Talk San Francisco Zen Centre: June 2016
Stories are important. The stories which we tell ourselves and the stories which we tell others shape our lives. Humans have told stories since time immemorial. Stories are the means by which we pass down culture and wisdom and spiritual truth. Stories also operate on a personal level: I tell you stories about myself and they have an effect on how you see me, how you then treat me and how I then feel about myself. I could tell you I am a writer, a teacher, a grandmother... each would have a different effect.
The stories we tell reflect our interests. In terms of Buddhist psychology they mirror the self, which is constructed.

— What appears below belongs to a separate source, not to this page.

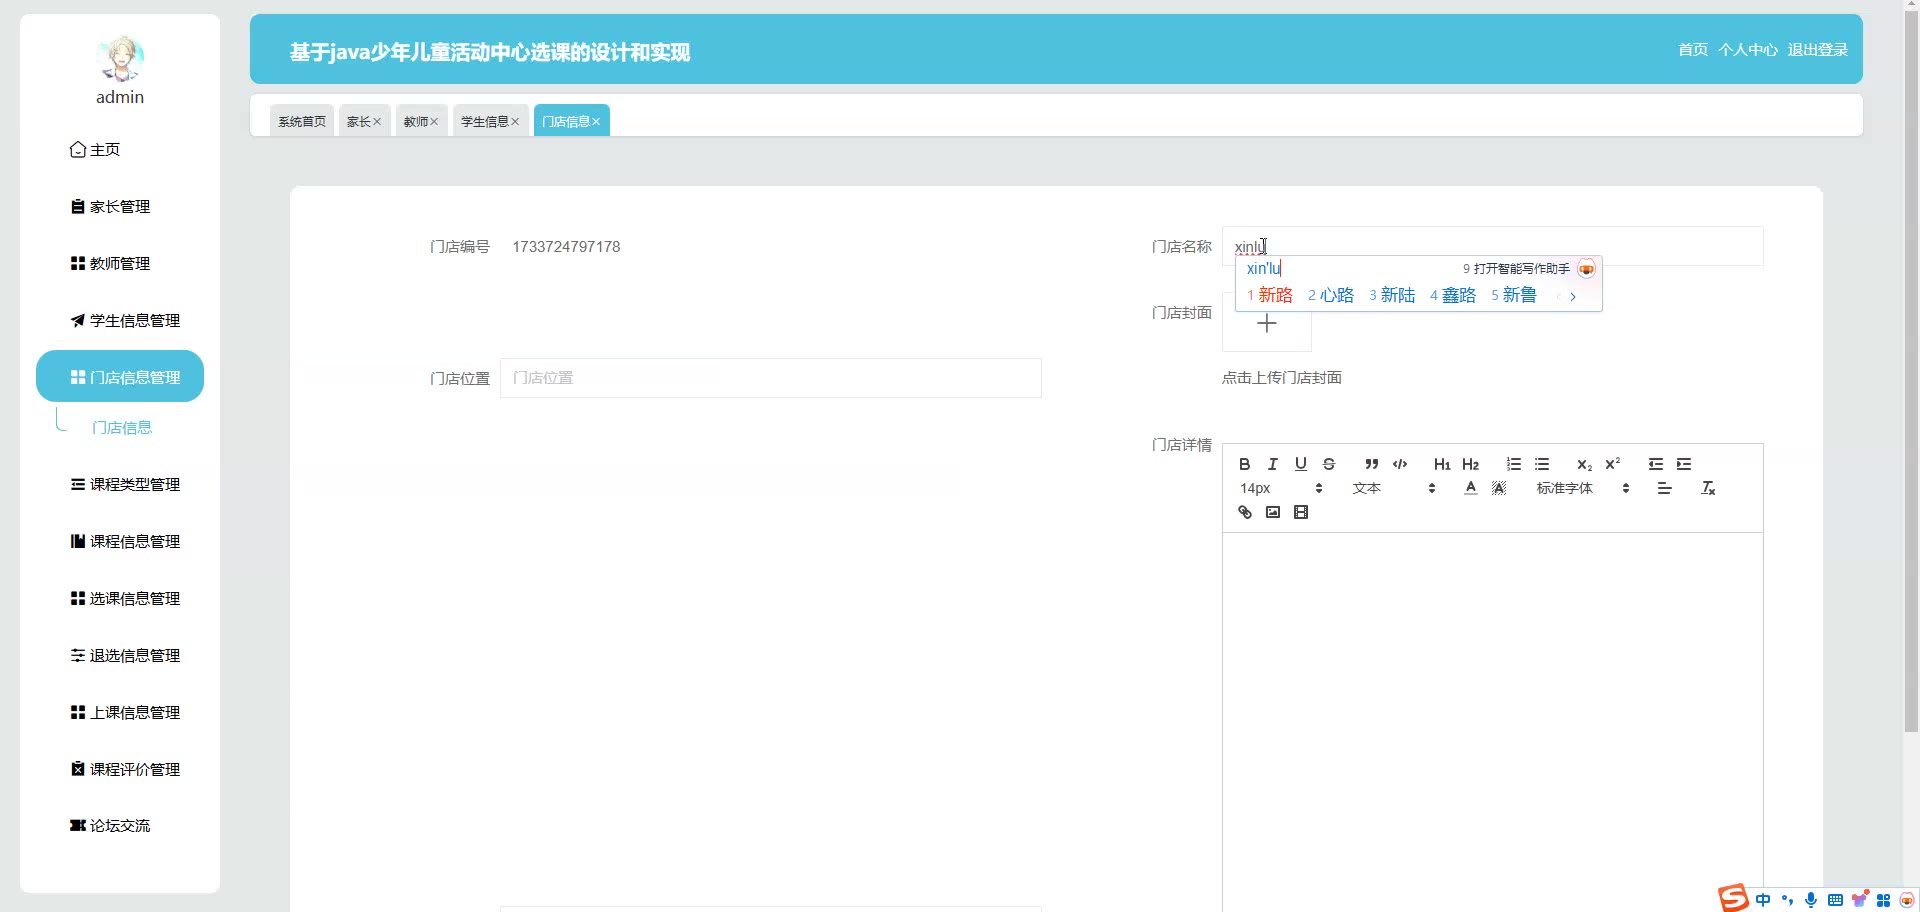Image resolution: width=1920 pixels, height=912 pixels.
Task: Switch to the 学生信息 tab
Action: (x=485, y=121)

When I tell you about my day, the things which I say say something about me. I tell you we went to China Town, we went to the quayside and saw pelicans, we ate some good food. I am interested in Buddhism and East Asia, I love the outdoors and nature, I enjoy eating.
Buddhist psychology suggests that our stories are a way we protect ourselves. We are frightened of uncertainty and impermanence so we create a sense of permanence and continuity around ourselves – a kind of bubble of identity and we invite the world to populate it.
There are questions in all this about what is true – the stories we tell about ourselves may not actually be true. What we think we are doing may not reflect how we actually act. I have recently been asked to send a description of my model of working to a new supervisor – it will be interesting to see if she thinks I actually do what I think do. The theory can be inspirational and make us think about what we are doing, but it is often what we aspire to rather than actually being the truth.
I have been asked to write an article responding to papers on the topic of Depressive Realism, a movement in philosophy based on the observation that people who are depressed are more realistic about life than people who are not – for example if you go for a job interview you may have a one in six chance of getting teh job, but to stand a chance you probably need to think the job is in the bag. DR has some similarities to Buddhism, but at the same time, the truth is actually complicated and the ‘realistic’ view depends on what one focuses on. Naikan therapy is a Buddhist therapy which focuses on shifting our view of reality by working with a set of questions relating to childhood. <explanation of Naikan>
One of the problems of modern life is the shift towards individualism and the idea that we are in control of our own stories. In fact our stories are rooted in collective, cultural and broadly human stories. We are just the meeting point of these bigger sets of conditions. In our Ten Directions ecotherapy training we explore the inter-relationship between three levels of story – the personal, the cultural and mythic and the global.
The global crisis is prompting stories based on fear – collective building of identity through nationalism and factionalism, consumerism and greed, hatred and hostility – in fact all the things which Buddhist psychology would lead you to expect. We split the world (‘splitting’ is a psychological defence phenomenon) into good and bad, mine and not mine. In Buddhist terms, dualistic thinking.
Joanna Macy talks about three stories of modern times: Business as usual (denial and avidya); The great unravelling (catastrophising and vibhava) or the great turning – a spiritual transformation.
The model of psychotherapy which we teach at Tariki, based on Buddhist principles, is Other-Centred Approach. It is based on our need to connect with others. The way out of the current crisis has to be through connection and through facing difference and plurality. We also have to face and recognise our not knowing. We have to live from values of respect.